Tôn tâ Diata, répété indéfiniment.
Tôn tâ Manding
Traduction :
Prends le carquois, Diata,
Prends le carquois au Manding
[sous-entendu : pour te distinguer et sauver ton pays].
Soundiata déracine un baobab qu'il va mettre devant la case de sa mère ; tandis que la belle voix de Sogolon Konté avait attiré une troupe de femmes qui formaient un joli choeur, Soundiata, pour consoler sa mère et humilier la coépouse de celle-ci, était allé déraciner un baobab feuillu pour le jeter devant la porte de Sogolon Konté en disant :
Mère, voici des feuilles de baobab, désormais les autres femmes du village viendront en chercher chez toi.
Pour le glorifier séance tenante, sa mère composa et chanta une foule de chansons élogieuses, satiriques ou épiques.
Soundiata est grand chasseur de gros gibier, buffles, kobas, bubales, éléphants, girafes, élans.
Un dicton local dit :
« Dans ta famille, ta soeur et ta mère sont ceux qui t'aiment le plus. »
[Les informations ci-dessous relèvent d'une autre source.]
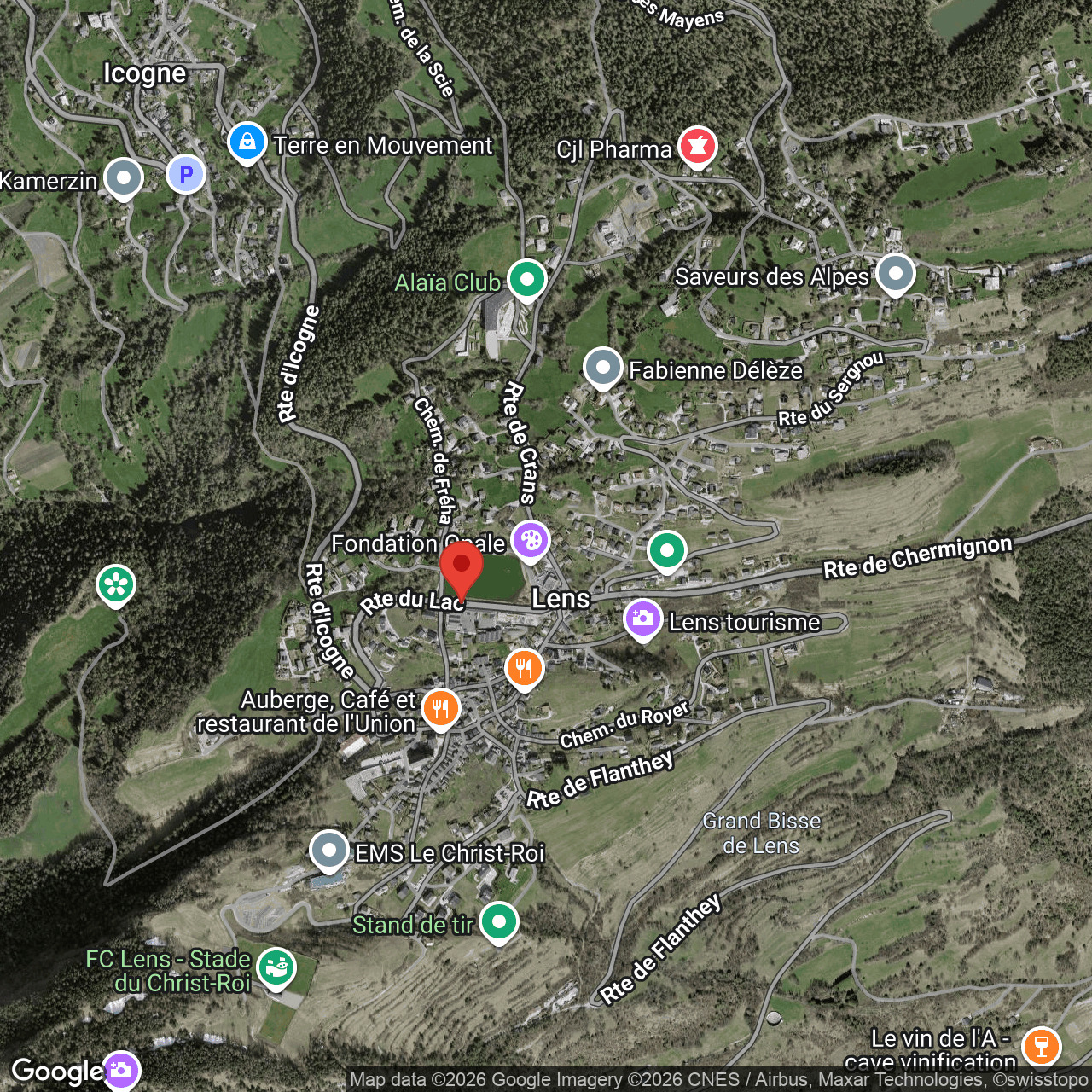Open the Cjl Pharma pharmacy icon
Sogolon (ou Méniemba Souko) s'offre pour se rendre auprès de l'empereur de Sosso afin de lui arracher le secret de son tènè (l'arme qui seule peut le tuer). C'est une fille charmante, au regard qui envoûte. Elle se met en route avec le griot Bala Fasséké Koité, chargé de la présenter à Soumangourou.
Arrivée devant Sosso. Il est sept heures et demie. L'empereur n'est pas encore sorti de sa demeure. Il faut l'attendre. Ses courtisans sont assis sur la grande place.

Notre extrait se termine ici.